Professor Wright’s research focuses on African American religion, adolescent spiritual development, and the intersections of religion and public life. Prior to her arrival at Yale, she served for four years as assistant professor of religion and youth ministry at Pfeiffer University and, before that, from 2004 to 2009, was an adjunct faculty member and teaching assistant at the Candler School of Theology at Emory University. At Candler, she also served as program director of the Wisdom of Youth Project for one year and in various positions over four years with the Youth Theological Initiative. She has served as a consultant to the Women’s Theological Center in Boston and has taught at several schools in the Greater Boston area, including Shady Hill School, the Young Achievers Science and Math Academy, and the Martin Luther King, Jr. Open School. Professor Wright’s publications include a book she coedited with Mary Elizabeth Moore, Children, Youth, and Spirituality in a Troubling World, and an issue of Practical Matters Journal that she edited. She has given presentations at a number of conferences, including the annual meeting of the American Academy of Religion, and delivered the keynote address at the Children, Youth, and a New Kind of Christianity conference in Washington, D.C., in May 2012. Professor Wright is an ordained minister of the American Baptist Churches and has been on the ministerial staff of several churches, including Union Baptist Church in Cambridge, Massachusetts, and Victory for the World United Church of Christ in Stone Mountain, Georgia.
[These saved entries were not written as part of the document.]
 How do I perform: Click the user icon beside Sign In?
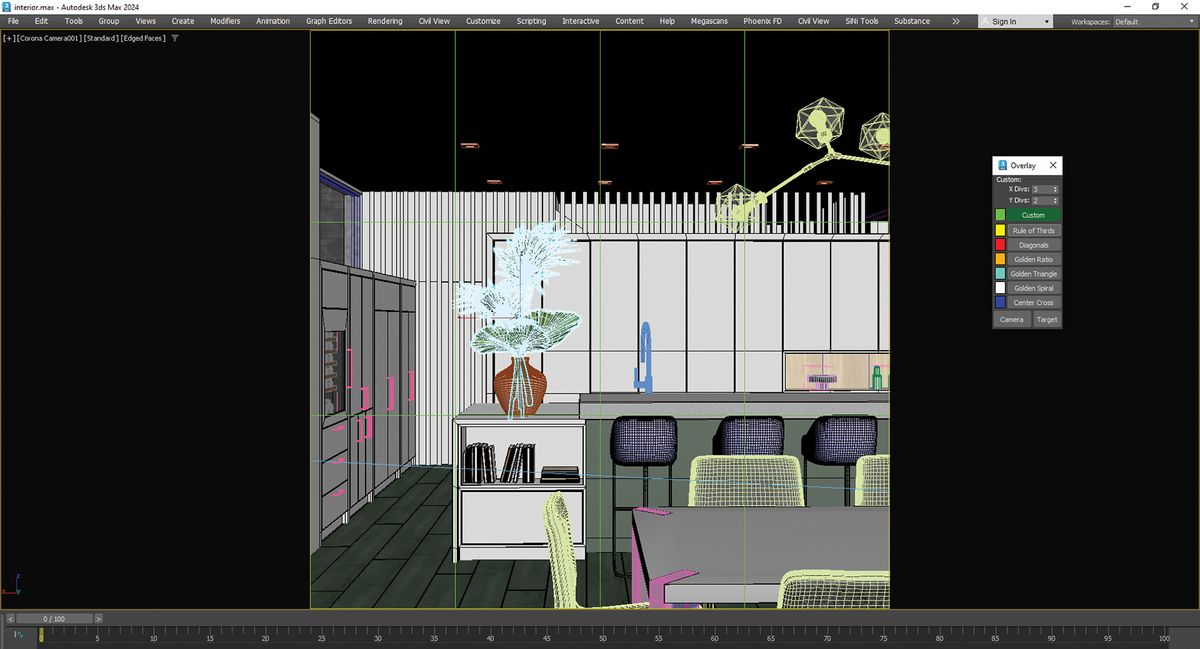[x=985, y=21]
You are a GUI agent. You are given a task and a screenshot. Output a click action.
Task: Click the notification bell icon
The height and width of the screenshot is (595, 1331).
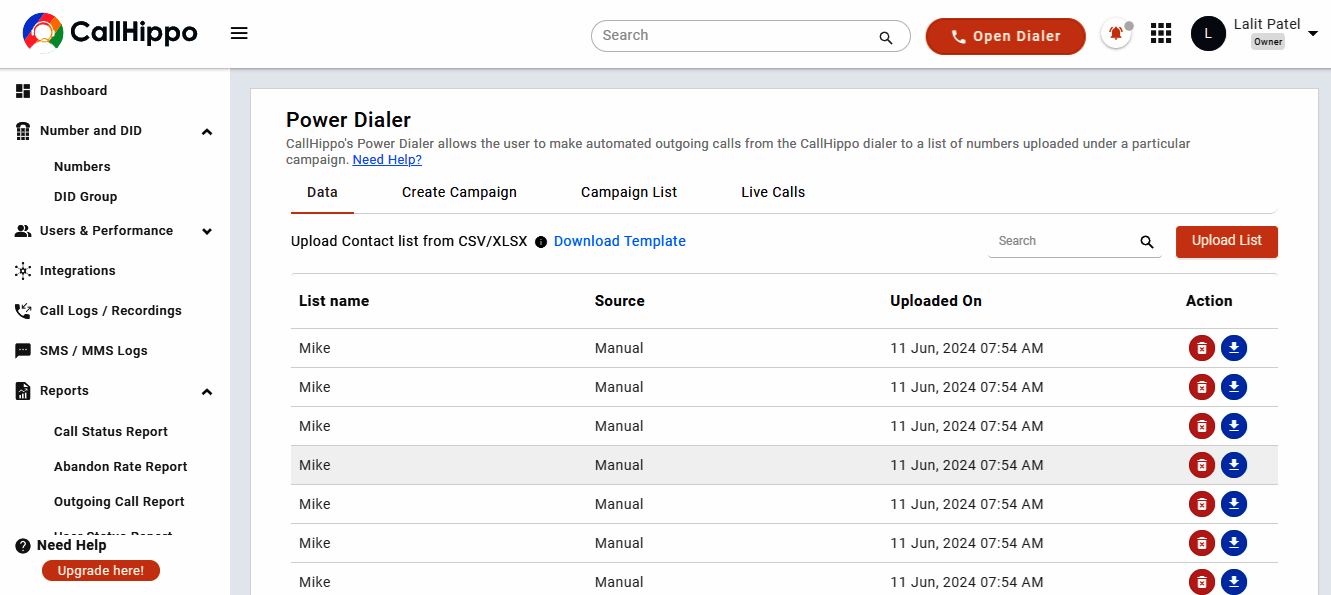click(x=1116, y=34)
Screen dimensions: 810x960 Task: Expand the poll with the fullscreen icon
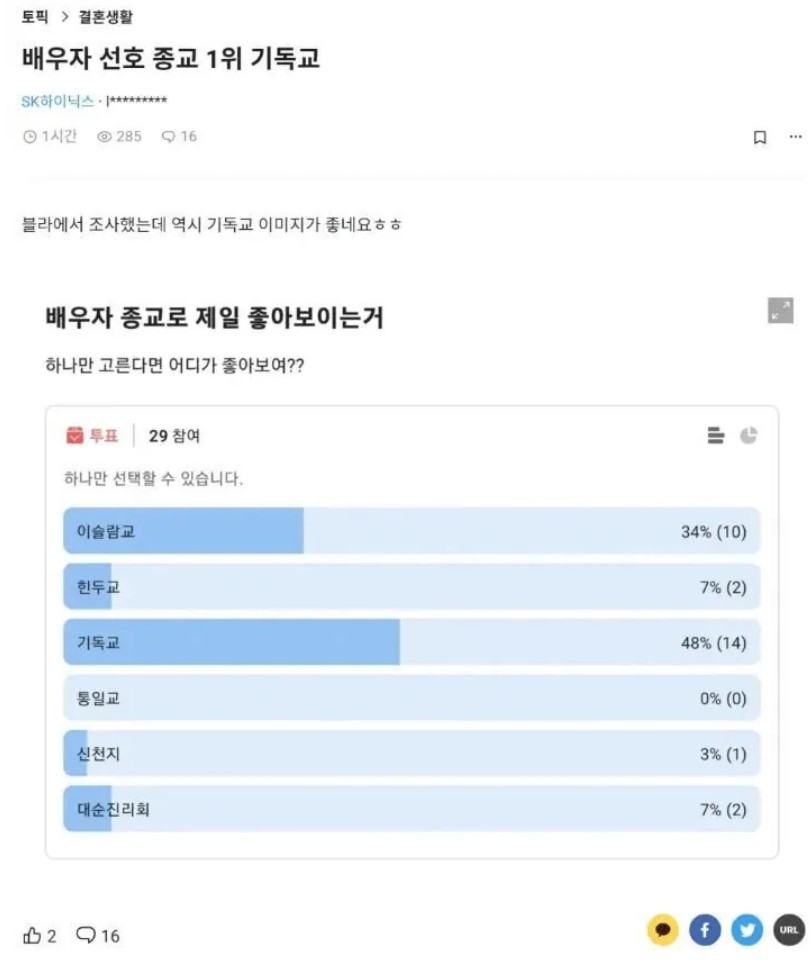tap(780, 311)

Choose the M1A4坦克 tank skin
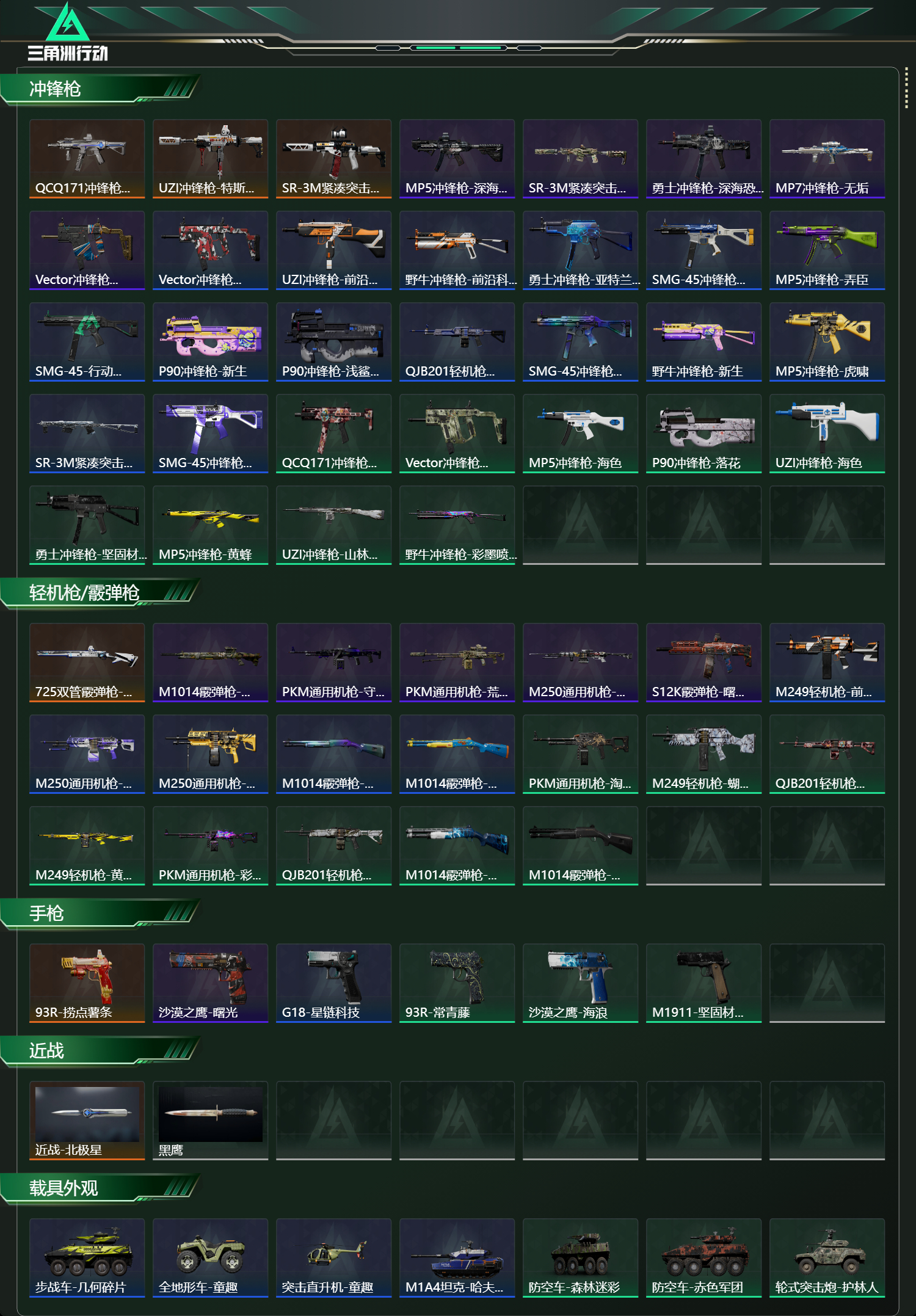tap(457, 1258)
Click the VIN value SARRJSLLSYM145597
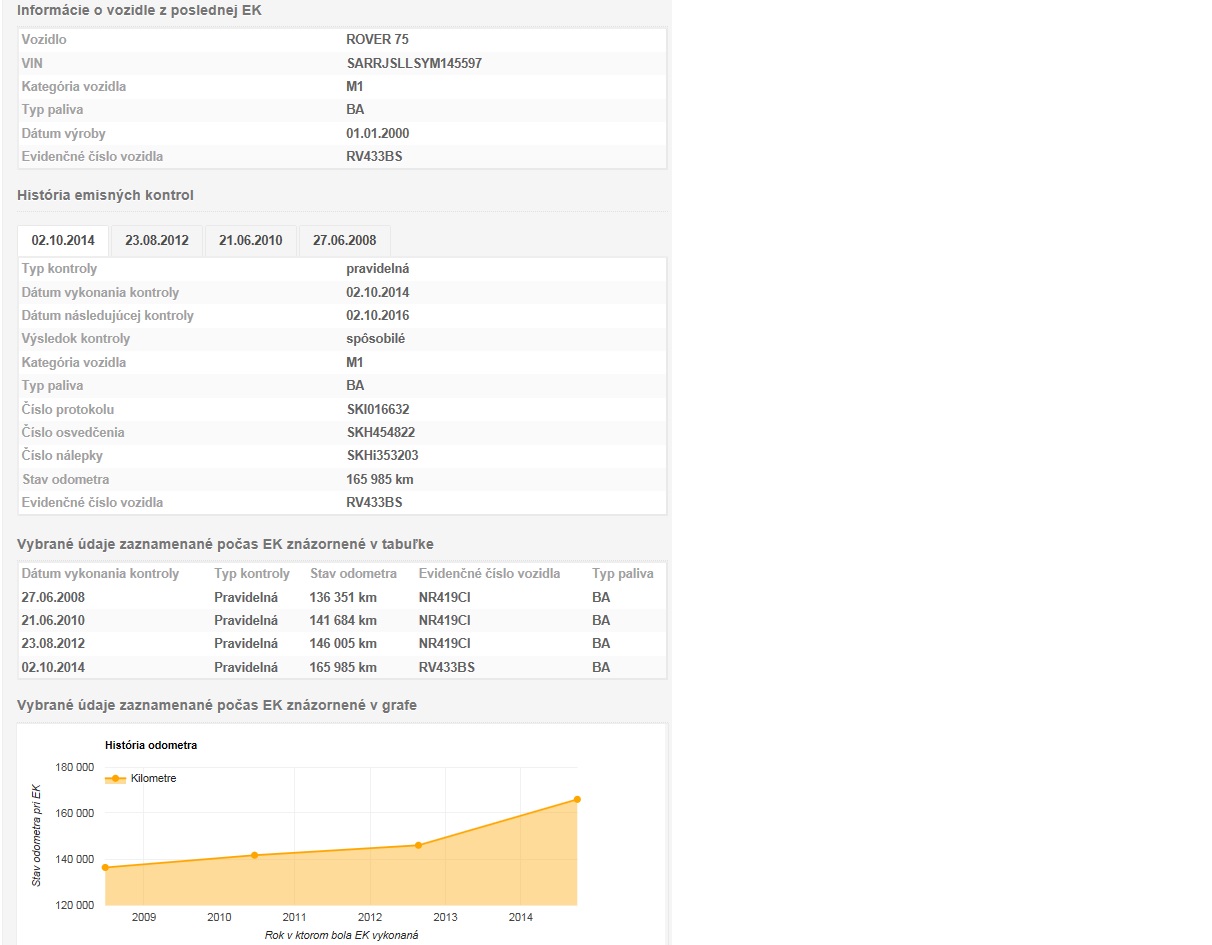This screenshot has height=945, width=1212. pos(414,63)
Yolanda Smith was educated at three different institutions. She remained in her home state for her undergraduate training and earned her bachelor’s degree from Arizona State University. She then headed east and earned an M.Div. from Virginia Theological Seminary (1990) before returning to the West where she completed her education by earning a M.A. and Ph.D. in theology at Claremont (1997).
She joined the YDS faculty as a visiting assistant professor in Christian education in 2000. She became member of the core faculty as an assistant professor in 2002, serving in this capacity until 2008 when a bout with cancer forced her to change directions. On disability, she continued to serve YDS part-time as a research scholar and a lecturer. She was able to teach at least one course each year through the 2014-2015 academic year. She was recognized by her peers in the profession when she was elected president of the Religious Education Association (2012-2013).